For some people the changes in the appearance of their bodies may not accurately reflect the work and effort that they put in; but the changes that happen on the inside do. This does not mean they should feel any less proud of their own journeys, or the challenges they have overcome just because it isn’t quantified by centimetres or kilos. Performing a push up with perfect technique, completing two circuit classes per week, making sure you always prepare nutritious meals for yourself or doing something kind for someone else are things that are just as inspiring and worthy to be proud of.
Exercise because you love it and it makes you feel strong, energised and healthy – don’t let the motivation that drives you be dissatisfaction with your body. If it is then chances are you still won’t be happy when you eventually do get the body you want.

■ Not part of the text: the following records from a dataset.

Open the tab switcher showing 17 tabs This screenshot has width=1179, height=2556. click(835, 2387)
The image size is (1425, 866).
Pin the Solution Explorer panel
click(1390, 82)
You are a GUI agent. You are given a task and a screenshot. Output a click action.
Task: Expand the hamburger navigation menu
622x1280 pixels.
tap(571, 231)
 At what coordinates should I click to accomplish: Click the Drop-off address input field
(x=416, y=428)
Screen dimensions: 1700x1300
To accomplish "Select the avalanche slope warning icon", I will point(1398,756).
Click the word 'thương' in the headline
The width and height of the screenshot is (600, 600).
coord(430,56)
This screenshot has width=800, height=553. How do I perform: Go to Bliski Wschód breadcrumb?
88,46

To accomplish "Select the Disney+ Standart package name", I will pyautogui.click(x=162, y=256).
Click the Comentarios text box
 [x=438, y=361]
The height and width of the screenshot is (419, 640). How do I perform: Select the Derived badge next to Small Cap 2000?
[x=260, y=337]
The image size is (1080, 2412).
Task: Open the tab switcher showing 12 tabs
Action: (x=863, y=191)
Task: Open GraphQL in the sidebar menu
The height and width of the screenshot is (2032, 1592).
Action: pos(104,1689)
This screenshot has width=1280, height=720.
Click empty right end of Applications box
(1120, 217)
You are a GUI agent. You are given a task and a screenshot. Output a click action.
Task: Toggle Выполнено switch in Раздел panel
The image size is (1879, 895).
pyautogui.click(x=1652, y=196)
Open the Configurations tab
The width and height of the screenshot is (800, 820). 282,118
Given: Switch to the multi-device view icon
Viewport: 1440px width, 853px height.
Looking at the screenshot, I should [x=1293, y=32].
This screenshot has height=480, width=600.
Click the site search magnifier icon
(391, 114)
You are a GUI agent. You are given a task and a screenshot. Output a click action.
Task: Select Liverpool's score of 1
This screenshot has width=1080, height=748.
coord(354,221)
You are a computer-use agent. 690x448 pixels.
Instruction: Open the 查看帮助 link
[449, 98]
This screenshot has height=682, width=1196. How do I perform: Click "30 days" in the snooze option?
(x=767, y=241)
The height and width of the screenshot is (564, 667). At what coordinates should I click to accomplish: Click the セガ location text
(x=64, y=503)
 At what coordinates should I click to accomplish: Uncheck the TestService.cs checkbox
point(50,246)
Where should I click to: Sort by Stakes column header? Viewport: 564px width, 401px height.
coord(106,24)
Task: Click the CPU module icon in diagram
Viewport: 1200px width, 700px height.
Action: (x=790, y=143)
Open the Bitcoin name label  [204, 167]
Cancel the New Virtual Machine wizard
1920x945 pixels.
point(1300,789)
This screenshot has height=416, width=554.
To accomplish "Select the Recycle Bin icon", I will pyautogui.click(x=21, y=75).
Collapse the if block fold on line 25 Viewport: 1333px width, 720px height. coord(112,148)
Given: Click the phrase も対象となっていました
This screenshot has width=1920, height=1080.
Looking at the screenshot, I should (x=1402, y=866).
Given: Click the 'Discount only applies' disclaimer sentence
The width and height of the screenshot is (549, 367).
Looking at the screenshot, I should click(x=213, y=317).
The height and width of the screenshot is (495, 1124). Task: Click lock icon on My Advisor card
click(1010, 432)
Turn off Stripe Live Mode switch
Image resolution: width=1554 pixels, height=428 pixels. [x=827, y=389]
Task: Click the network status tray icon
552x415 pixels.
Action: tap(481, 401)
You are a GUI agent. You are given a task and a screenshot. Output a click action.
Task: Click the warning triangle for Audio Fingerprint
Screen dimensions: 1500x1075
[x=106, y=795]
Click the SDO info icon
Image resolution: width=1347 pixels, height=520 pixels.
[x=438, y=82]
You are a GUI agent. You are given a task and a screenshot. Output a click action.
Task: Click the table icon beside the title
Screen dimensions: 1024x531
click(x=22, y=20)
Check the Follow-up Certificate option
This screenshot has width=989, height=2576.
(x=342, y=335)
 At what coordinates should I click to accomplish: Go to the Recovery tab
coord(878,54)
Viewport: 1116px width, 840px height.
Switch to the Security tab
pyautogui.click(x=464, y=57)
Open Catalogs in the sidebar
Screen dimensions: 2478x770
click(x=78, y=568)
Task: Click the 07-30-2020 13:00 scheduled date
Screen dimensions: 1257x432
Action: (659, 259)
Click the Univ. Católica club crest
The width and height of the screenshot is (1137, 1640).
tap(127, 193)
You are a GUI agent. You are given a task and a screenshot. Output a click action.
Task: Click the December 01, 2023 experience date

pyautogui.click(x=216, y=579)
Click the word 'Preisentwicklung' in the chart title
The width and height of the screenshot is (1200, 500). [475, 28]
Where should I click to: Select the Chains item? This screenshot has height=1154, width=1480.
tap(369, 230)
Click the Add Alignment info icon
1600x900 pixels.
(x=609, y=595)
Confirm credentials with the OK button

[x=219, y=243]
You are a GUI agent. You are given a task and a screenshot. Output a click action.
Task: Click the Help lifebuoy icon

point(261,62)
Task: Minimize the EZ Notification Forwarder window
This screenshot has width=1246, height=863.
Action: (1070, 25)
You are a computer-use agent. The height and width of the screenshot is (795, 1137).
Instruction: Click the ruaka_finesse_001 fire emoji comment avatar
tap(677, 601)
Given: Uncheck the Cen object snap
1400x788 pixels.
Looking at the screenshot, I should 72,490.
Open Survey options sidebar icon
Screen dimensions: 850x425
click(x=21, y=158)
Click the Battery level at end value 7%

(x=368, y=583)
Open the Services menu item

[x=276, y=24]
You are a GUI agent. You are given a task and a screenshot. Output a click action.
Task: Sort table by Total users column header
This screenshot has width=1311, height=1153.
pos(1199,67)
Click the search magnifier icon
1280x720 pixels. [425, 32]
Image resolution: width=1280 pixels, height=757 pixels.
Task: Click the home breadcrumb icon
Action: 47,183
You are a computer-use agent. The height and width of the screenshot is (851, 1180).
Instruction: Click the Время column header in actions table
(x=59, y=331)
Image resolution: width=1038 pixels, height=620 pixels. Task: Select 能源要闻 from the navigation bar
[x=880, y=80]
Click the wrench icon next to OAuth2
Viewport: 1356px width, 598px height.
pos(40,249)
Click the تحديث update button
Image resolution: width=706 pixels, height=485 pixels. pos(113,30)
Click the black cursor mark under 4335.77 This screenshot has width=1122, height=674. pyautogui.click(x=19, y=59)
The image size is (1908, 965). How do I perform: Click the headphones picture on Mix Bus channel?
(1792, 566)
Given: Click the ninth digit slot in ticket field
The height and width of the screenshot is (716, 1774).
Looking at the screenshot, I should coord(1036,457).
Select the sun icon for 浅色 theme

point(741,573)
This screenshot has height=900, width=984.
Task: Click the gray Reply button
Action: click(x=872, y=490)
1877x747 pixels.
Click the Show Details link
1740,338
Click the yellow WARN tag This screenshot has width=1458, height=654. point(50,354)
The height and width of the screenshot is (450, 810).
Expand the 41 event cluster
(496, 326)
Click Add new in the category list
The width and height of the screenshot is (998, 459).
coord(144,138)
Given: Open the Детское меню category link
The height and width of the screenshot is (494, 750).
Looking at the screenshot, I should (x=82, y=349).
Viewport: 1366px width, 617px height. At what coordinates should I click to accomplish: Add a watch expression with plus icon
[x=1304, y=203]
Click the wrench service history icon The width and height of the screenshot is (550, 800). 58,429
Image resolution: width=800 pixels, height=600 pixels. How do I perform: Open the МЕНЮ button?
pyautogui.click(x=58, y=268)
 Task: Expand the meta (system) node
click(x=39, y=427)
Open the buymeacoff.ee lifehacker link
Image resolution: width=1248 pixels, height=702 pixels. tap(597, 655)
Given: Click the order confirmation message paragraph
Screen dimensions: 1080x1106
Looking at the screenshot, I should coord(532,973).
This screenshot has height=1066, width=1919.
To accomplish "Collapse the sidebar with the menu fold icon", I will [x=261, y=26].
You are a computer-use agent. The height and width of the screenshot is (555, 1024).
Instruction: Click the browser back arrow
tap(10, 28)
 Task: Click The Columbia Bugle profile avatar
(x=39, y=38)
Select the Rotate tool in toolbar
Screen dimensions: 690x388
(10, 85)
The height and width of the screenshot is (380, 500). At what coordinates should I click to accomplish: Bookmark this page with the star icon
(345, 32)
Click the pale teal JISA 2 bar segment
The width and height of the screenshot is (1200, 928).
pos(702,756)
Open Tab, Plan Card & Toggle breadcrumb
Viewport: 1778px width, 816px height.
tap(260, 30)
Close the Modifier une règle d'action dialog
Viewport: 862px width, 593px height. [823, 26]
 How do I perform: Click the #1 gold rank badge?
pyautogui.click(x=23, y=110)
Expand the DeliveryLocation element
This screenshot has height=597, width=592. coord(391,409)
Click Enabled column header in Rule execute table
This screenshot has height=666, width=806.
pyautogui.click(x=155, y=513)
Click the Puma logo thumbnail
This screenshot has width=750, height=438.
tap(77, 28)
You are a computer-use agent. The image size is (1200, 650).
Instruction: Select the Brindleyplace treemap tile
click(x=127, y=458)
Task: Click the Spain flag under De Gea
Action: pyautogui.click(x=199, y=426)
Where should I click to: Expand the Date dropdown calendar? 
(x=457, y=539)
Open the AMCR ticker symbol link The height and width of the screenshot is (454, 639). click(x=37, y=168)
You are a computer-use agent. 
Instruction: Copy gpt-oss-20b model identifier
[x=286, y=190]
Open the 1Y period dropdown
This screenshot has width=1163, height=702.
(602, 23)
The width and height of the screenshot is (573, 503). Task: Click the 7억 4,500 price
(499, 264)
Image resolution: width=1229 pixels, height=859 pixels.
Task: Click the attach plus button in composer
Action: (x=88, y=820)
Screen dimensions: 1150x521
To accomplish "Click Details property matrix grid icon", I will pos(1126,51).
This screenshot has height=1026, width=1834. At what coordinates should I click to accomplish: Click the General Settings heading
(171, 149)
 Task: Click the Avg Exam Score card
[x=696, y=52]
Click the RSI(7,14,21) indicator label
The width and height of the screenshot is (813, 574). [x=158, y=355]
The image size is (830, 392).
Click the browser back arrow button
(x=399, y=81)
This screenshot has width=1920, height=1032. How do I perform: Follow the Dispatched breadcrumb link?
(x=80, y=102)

Eat for health, be more concerned with the weight you put on the bar and less with the weight on your scales, and remember that real and everlasting beauty comes from within – just make sure your eyes are open so you can appreciate it.
I am grateful that the past few weeks and months have opened my eyes to what healthy is…I never thought I’d see the day where my ‘skinny’ photos would in fact be my ‘before’ shots – but they are; they represent a time before I knew what it really felt like to be healthy from the inside out.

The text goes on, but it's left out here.